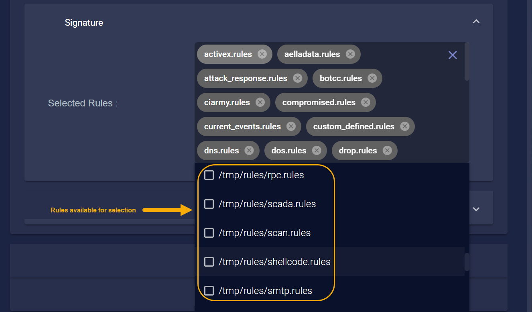Remove the activex.rules chip
532x312 pixels.
[262, 54]
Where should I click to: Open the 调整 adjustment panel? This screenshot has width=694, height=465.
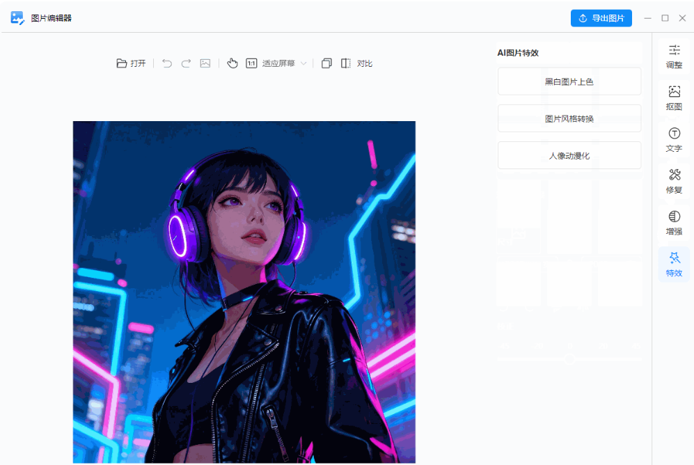[674, 56]
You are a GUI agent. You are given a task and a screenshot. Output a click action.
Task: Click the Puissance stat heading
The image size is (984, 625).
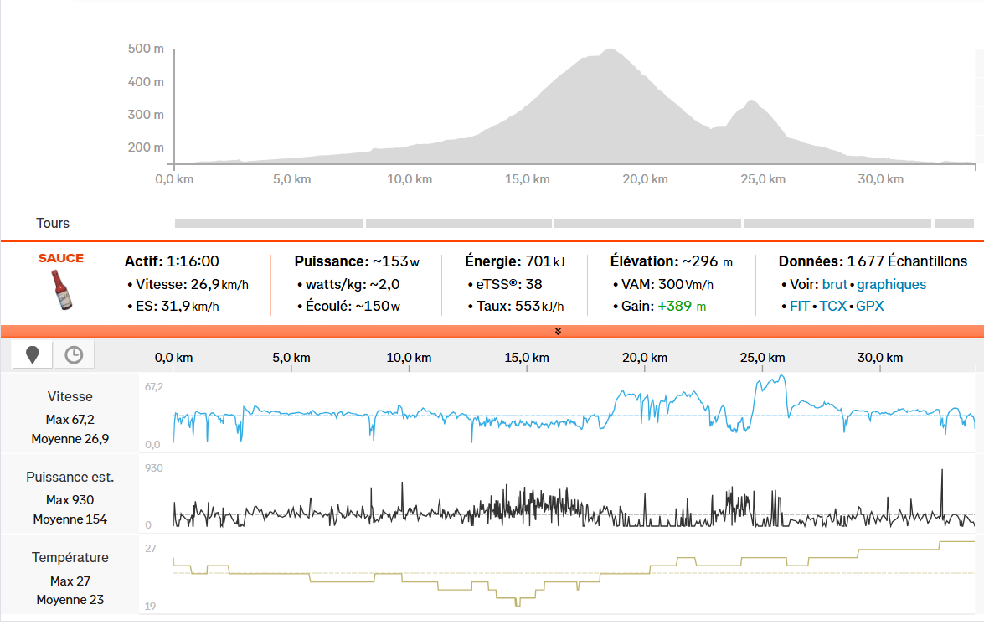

• [Task directions] Output every line of the items above as a Markdown table with the columns Row and Text, numbering the rows and skipping blank lines. Leave out the pictures.

• [Task solution]
| Row | Text |
|---|---|
| 1 | Remove the activex.rules chip |
| 2 | 532x312 pixels. |
| 3 | [262, 54] |
| 4 | Where should I click to: Open the 调整 adjustment panel? This screenshot has width=694, height=465. |
| 5 | [674, 56] |
| 6 | You are a GUI agent. You are given a task and a screenshot. Output a click action. |
| 7 | Task: Click the Puissance stat heading |
| 8 | The image size is (984, 625). |